An integrated numerical–experimental study on the optimum utilization of carbon nanotubes in laminated composites

In this paper, a set of numerical and experimental studies are performed to improve mechanical and vibrational properties of carbon nanotubes-reinforced composites. First, at a design concept level, linear distribution patterns of multi-walled carbon nanotubes through the thickness of a typical beam is adopted to investigate its fundamental natural frequency for a given weight percent of multi-walled carbon nanotubes. Both Timoshenko and Euler-Bernoulli beam theories are used in the derivation of the governing equations. The finite element method is employed to obtain a numerical approximation of the motion equation. Next, based on the introduced distribution patterns, laminated multi-walled carbon nanotubes-reinforced polystyrene-amine composite beams are fabricated.
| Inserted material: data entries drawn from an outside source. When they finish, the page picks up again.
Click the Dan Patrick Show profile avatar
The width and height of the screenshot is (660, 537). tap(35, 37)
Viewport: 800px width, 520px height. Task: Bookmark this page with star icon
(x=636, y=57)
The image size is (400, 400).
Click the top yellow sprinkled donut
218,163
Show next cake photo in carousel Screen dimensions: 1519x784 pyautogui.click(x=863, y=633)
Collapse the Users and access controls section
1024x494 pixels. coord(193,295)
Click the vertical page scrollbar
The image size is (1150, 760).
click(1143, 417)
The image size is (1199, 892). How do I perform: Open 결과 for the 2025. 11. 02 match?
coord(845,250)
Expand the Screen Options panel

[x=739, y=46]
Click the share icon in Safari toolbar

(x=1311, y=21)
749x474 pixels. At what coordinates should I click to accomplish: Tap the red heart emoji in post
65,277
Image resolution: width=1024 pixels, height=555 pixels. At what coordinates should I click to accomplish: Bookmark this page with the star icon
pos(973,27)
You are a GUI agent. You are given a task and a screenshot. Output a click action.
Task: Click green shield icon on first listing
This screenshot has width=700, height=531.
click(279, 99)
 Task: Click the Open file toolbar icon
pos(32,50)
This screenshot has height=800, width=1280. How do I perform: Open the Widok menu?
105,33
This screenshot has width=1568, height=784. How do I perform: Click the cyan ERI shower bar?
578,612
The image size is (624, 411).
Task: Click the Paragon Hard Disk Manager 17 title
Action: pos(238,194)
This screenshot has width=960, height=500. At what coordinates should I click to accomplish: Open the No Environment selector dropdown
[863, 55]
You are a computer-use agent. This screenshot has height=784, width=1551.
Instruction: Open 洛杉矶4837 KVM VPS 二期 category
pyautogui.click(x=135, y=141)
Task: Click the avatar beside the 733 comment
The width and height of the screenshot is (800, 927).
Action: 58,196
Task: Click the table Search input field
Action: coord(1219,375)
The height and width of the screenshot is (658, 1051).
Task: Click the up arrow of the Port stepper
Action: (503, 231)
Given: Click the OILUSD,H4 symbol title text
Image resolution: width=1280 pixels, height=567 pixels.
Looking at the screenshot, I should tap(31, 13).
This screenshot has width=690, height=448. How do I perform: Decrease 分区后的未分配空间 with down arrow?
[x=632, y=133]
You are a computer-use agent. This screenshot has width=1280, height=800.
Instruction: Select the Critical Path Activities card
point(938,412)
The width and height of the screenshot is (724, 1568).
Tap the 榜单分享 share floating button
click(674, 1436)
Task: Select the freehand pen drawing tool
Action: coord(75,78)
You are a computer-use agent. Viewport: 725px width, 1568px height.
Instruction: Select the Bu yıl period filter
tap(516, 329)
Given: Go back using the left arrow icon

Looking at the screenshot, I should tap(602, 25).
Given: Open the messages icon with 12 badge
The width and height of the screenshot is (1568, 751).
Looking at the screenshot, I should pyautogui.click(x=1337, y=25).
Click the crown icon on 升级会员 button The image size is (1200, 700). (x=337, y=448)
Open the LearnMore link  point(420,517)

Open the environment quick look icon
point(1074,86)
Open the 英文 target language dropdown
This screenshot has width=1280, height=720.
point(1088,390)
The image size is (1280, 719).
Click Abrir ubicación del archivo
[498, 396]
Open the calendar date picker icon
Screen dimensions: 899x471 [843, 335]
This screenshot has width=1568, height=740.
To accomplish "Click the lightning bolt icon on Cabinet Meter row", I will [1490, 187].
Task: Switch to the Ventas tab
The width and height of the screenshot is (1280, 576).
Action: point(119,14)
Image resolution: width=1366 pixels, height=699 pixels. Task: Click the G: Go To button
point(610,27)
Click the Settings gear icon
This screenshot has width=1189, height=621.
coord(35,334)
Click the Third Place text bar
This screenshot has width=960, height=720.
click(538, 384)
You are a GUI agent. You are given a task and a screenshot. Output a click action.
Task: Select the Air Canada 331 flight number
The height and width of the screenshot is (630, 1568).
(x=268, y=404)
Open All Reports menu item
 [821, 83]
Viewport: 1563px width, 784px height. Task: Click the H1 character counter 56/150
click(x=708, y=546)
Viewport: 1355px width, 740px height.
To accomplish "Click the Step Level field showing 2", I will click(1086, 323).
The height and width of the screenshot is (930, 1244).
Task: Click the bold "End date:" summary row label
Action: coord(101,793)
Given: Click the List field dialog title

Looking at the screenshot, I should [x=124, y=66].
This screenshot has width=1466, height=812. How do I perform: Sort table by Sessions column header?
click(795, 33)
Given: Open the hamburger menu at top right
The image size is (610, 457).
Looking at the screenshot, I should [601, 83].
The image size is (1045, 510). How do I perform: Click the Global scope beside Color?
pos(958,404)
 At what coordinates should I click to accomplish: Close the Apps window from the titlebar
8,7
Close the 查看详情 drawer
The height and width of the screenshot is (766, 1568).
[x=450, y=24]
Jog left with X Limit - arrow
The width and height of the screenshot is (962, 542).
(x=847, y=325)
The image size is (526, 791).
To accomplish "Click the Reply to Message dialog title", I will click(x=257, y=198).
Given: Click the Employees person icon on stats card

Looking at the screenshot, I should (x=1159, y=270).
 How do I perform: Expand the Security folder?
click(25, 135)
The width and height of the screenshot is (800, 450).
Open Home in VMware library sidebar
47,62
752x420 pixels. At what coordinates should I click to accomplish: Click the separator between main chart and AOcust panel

Static and experimental modal tests are performed to measure the effective stiffness and fundamental natural frequencies of the fabricated composite beams. Also, in order to generate realistic model to investigate the material properties of fabricated composite beams, the actual tensile specimens of multi-walled carbon nanotubes/polystyrene-amine composites are successfully fabricated and the tensile behaviors of both pure matrix and composites are investigated. To better interfacial bonding between carbon nanotubes and polymer, a chemical treatment is performed on carbon nanotubes. It is seen that the addition of a few wt. % of multi-walled carbon nanotubes make considerable increase in the Young's modulus and the tensile strength of the composite. It is observed from the free vibration tests that the uniform distribution of multi-walled carbon nanotubes results in an increase of 9.5% in the fundamental natural frequency of the polymer cantilever beam, whereas using the symmetric multi-walled carbon nanotube distribution increased its fundamental natural frequency by 17.32%.